> **Extrait choisi**:
▼

Léonce Houngbo, Assistant programmes Chargé du Suivi-Évaluation à RID-ONG, basée à Porto-Novo, souligne l’efficacité de la sacralisation des nouvelles plantations de mangroves. « Comparativement à d’autres sites reboisés où les plants n’ont pas survécu, cette approche, inspirée par le respect des mangroves abritant la divinité “Zangbeto”, implique la communication d’interdits lors d’une cérémonie unique de sacralisation. Cette pratique est dirigée par les chefs-cultes en collaboration avec la population locale ».
Kindoho Adèle, septuagénaire avec plus de 50 ans d’expériences en fumage de poisson et Présidente du groupement des femmes mareyeuses d’Adounko, très enthousiaste, partage son avis sur l’utilisation des palétuviers et les alternatives qui ont émergé depuis leur interdiction. « Autrefois essentiels pour fumer le poisson, produire du sel et répondre aux besoins domestiques, les palétuviers ont été remplacés par des solutions comme les foyers améliorés (solaires et traditionnels) alimentés par les coques de coco et d’autres essences forestières comme l’acacia, qui brûlent efficacement tout en nous permettant de continuer nos activités Nos hommes sont désormais engagés, non seulement dans la pêche, mais aussi dans le maraîchage et d’autres activités, grâce à l’accompagnement des programmes des structures étatiques et des organisations non gouvernementales. Cela enrichit ainsi leur mode de vie et contribue à diversifier leurs sources de revenus ».

▲

> **Consignes**:
[1] D'après l'extrait sur les mangroves, qui dirige la cérémonie de sacralisation des nouvelles plantations ?
[2] Prolongez l'extrait sur les mangroves à partir de sa dernière phrase.
Les lignes n'ont aucun rapport avec l'extrait sur les mangroves.

> **Données enregistrées**:
▼

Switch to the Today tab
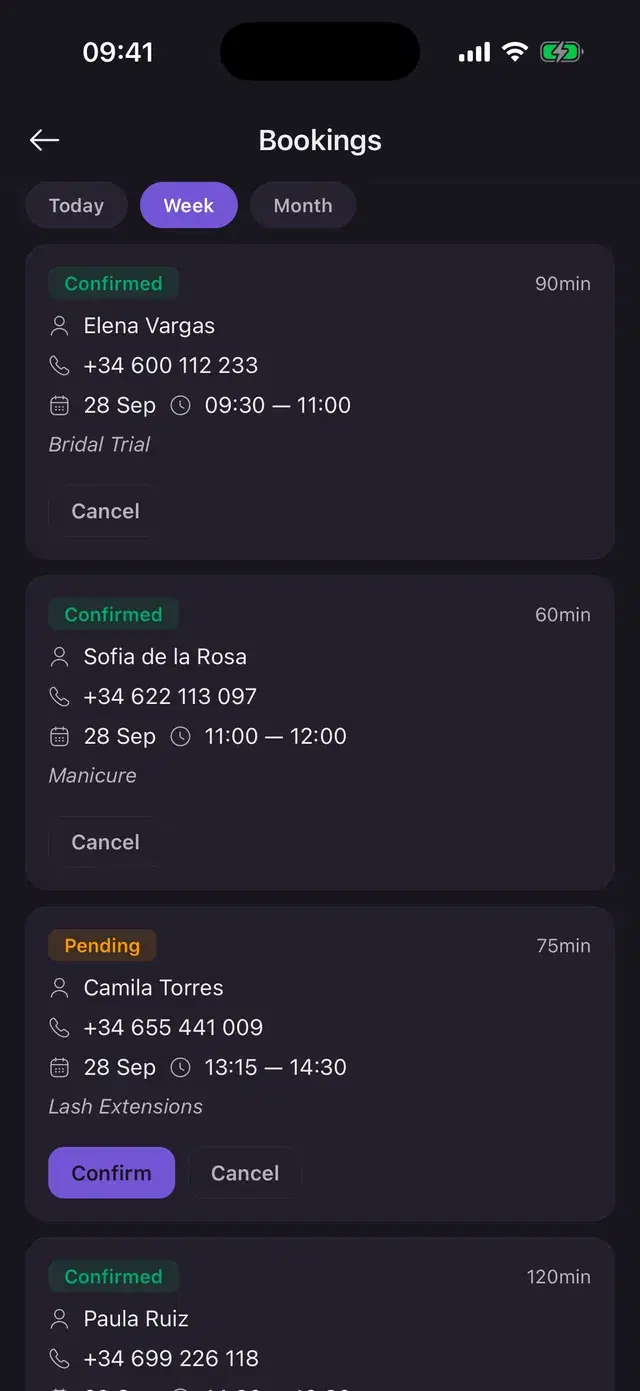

▲

> **Réponses**:
[1] Les chefs-cultes, en collaboration avec la population locale.

[2]
En effet, de nombreux programmes portés par des projets étatiques (Projet Gestion des Forêts de Mangroves du Sénégal au Bénin (PGLM), Mangroves Economies et des ONG comme Action Plus, CoRDE-ONG (Coordination pour la Recherche et le Développement en Environnement), RID-ONG, CAPES-ONG (Centre d’Action pour la Protection de l’Environnement et la Santé et bien d’autres) accompagnent les populations dans leurs activités, afin de réduire la pression anthropique sur les mangroves et les ressources halieutiques. Les croyances et pratiques liées au Vodun apportent un soutien considérable à la conservation des mangroves et de la biodiversité. Les zones sacrées protégées et les interdictions de pêche pendant certaines périodes permettent à la biodiversité de prospérer. Les cérémonies de vénération maintiennent la qualité de l’environnement et rappellent aux communautés l’importance de préserver ces écosystèmes pour maintenir l’équilibre spirituel et écologique. Les connaissances traditionnelles, transmises de génération en génération, intègrent le respect de la nature et les pratiques de conservation dans la vie quotidienne. En combinant les pratiques traditionnelles avec les efforts modernes de conservation, on peut protéger efficacement les mangroves et la biodiversité pour les générations futures, renforçant ainsi l’efficacité des mesures visant à préserver ces écosystèmes essentiels.
Image de bannière: Au bord de l’Aire Communautaire de Conservation de la Biodiversité de “Vodoun-tô” , il est interdit d’y pêcher et c’est connu de tous. Image de Chrisologue Houndjemon pour Mongabay.
Citation :
Gnansounou, S. C., Salako, K. V., Visée, C., Dahdouh-Guebas, F., Glèlè Kakaï, R., Kestemont, P., & Henry, S. (2024). The role of local deities and traditional beliefs in promoting the sustainable use of mangrove ecosystems. Forest Policy and Economics, Vol. 160, 103-145. https://doi.org/10.1016/j.forpol.2023.103145 .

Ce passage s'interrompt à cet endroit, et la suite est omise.